Building Data Science Teams: A Practical Guide

December 18, 2019 Lu Wang

Data science is hard, and data scientists are hard to hire. Data science teams often arrive at traditional companies with great fanfare and even greater promises. But without the right structure in place, you may find your team’s data quality demands surprising, their work outputs difficult to interpret, and their models difficult to deploy. If you've been tasked with building a data science team, it's critical to make sure that all roles and responsibilities are clearly defined—and your team is set up to succeed.

Building Data Science Teams: Content Summary
What Does a Good Data Science Team Look Like?
Determining Demand For Your Data Science Team
Investing in the Path To Data Science
Failure Models and Their Root Causes
Conclusion

Summary

Data science initiatives fail when data management and data quality are poor.

Without the support of data analysts and data engineers, data scientists will not be able to get your data into the format they need to do real data science and successfully deploy the solutions that they build.
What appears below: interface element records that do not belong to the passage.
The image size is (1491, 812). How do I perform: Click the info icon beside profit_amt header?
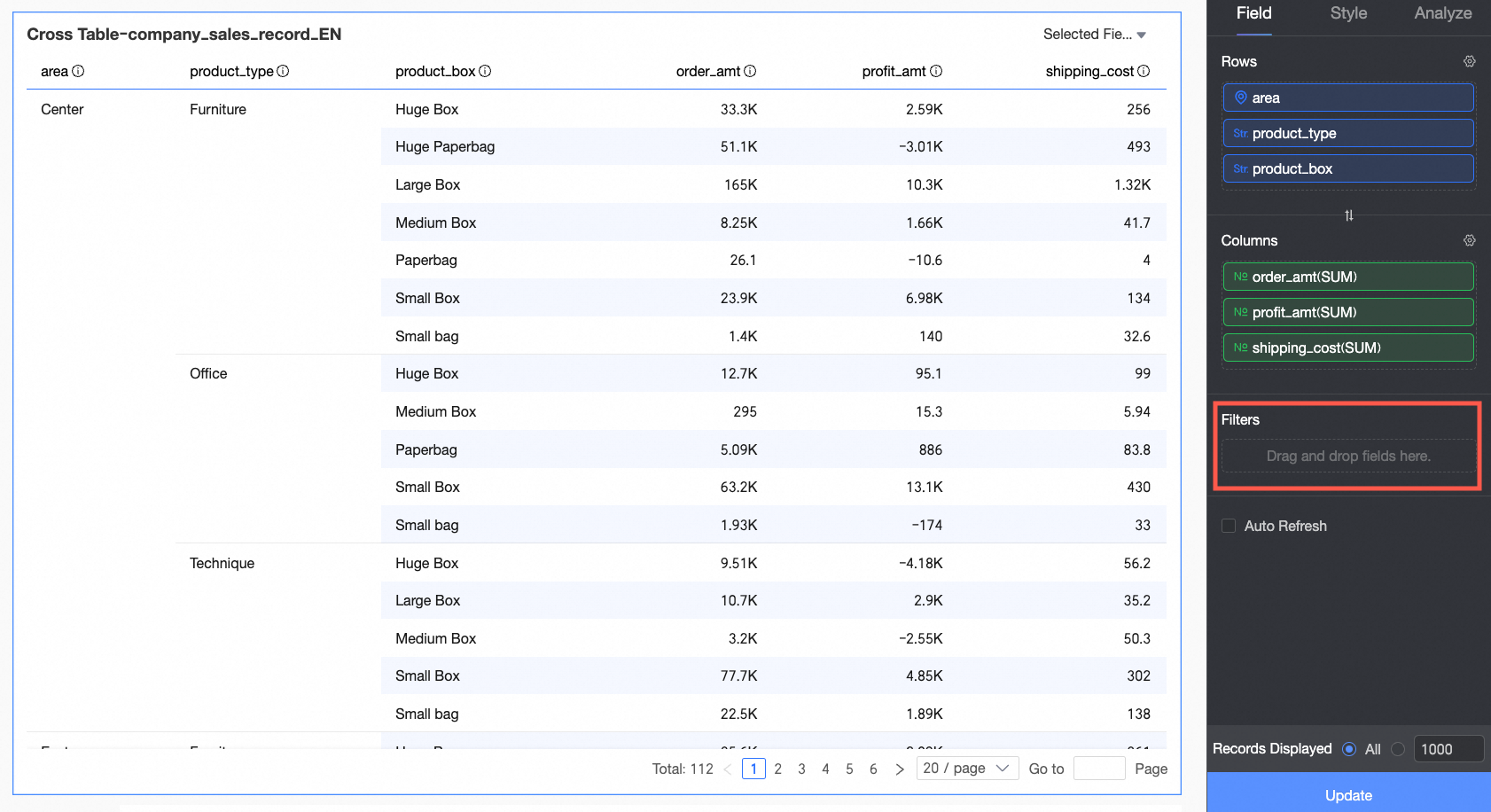point(936,71)
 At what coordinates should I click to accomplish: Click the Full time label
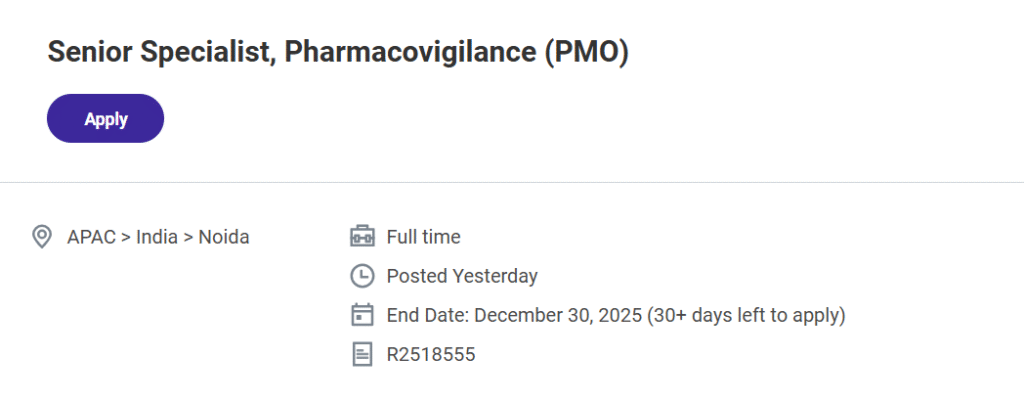(x=423, y=237)
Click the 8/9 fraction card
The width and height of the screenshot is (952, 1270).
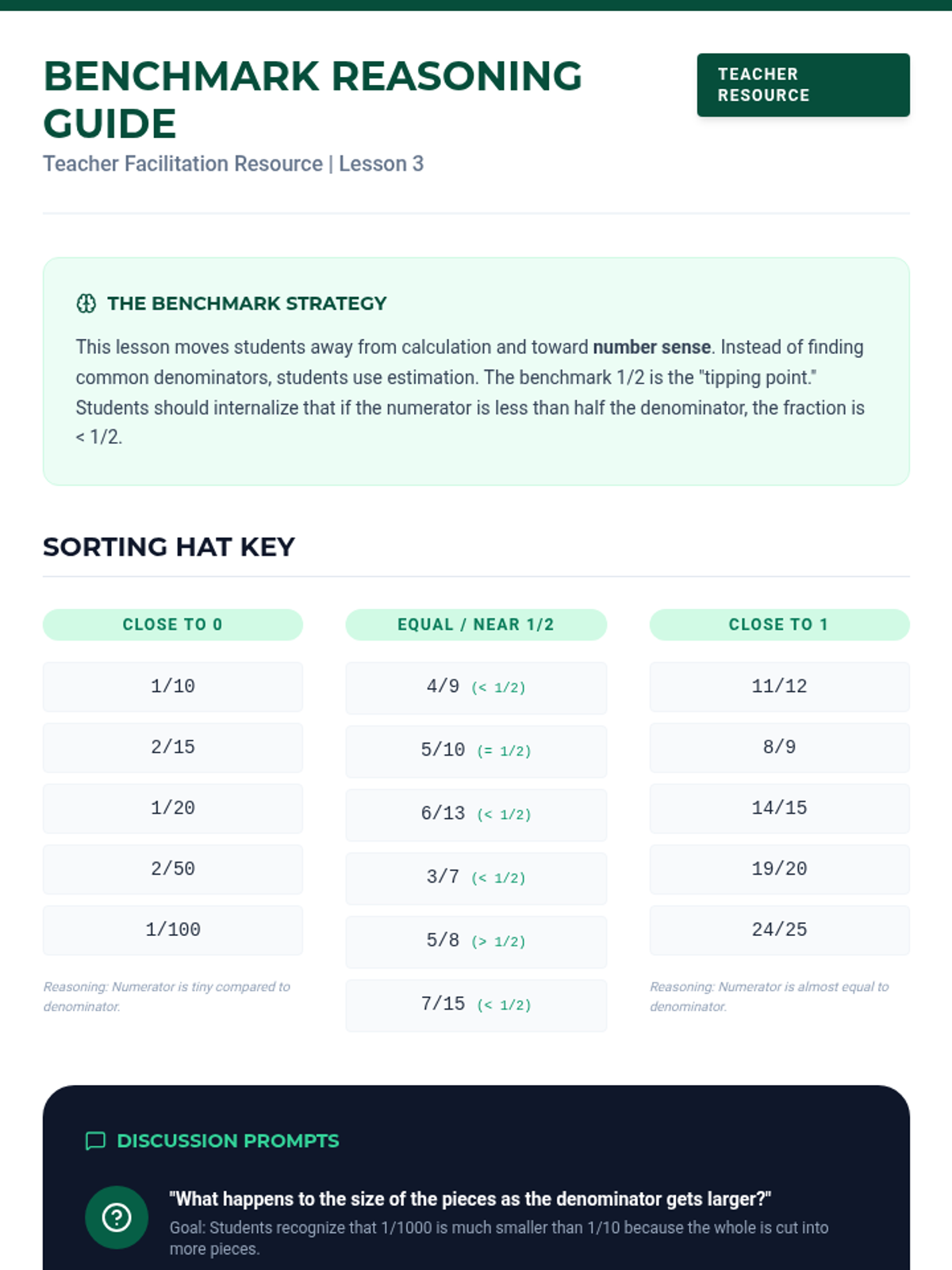pos(778,748)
To unlock the most value from your data science strategy and initiatives, focus on filling all required functional roles—and defining intentional relationships between your data science team and non-data science stakeholders in other teams.

By reading this article, you will find out:

  • What data science team roles you’ll need to fill and what capabilities to look for
  • How to structure your data science team and its interfaces with engineering and stakeholders
  • How to triage your data science team’s problems and connect them to personnel gaps

What Does a Good Data Science Team Look Like?

Let’s start with a comprehensive view of what a data science department looks like.

A data science team helps the company by assisting in data-driven decision making, improving operations, monitoring KPIs, and automating complex processes. One good data science team can serve several external teams. Working with them feels like ::happiness::

Structurally, there are five data science team roles you’ll need to fill. You’ll also need to build three external relationships.

1. Analytics Lead: Your analytics lead will prioritize, structure, and frame initiatives according to their business, strategic, or monetary impact and manage data team resources. He or she will receive results with interpretations from your data scientists and analysts—and interface with executive stakeholders, using these results to support data-driven decisions, operational improvements, and process and outcome monitoring.

2. Data Engineer: Your data engineer will provide properly cleaned and transformed data to the rest of the data science team. He or she will also coordinate with the rest of your engineering team to make sure your data science team has access to the right databases, servers, and tools.

3. Data Scientist: Your data scientist will determine which problems are suitable for modeling approaches. He or she will perform data modeling tasks and interpret the corresponding results.

4-5. Analyst Team: Your analyst team will carry out analyses. They’ll conduct descriptive statistics and organize, manage, and analyze any A/B tests the data science team conducts. Reporting analysts may prepare outputs for external teams (and can serve several different external teams) and are staffed with the following roles:

  • Quantitative Data Analyst: Your quantitative data analyst will create data assets that are used by the data science team and will often be in charge of experiments and statistical analyses.
  • Reporting Analyst: Your reporting analyst will produce reports and other data assets that serve as inputs for other teams’ operations.

Here’s how this looks in practice:

chart: data science team roles and responsibilities

Determining Demand For Your Data Science Team

A successful data science team can serve several external teams. Your data science team is functioning well if it enables external teams to make operational and process improvements by, for example, using models to automate key processes, absorb increased complexity without requiring more operational resources, and reduce the time it takes to produce KPI reporting.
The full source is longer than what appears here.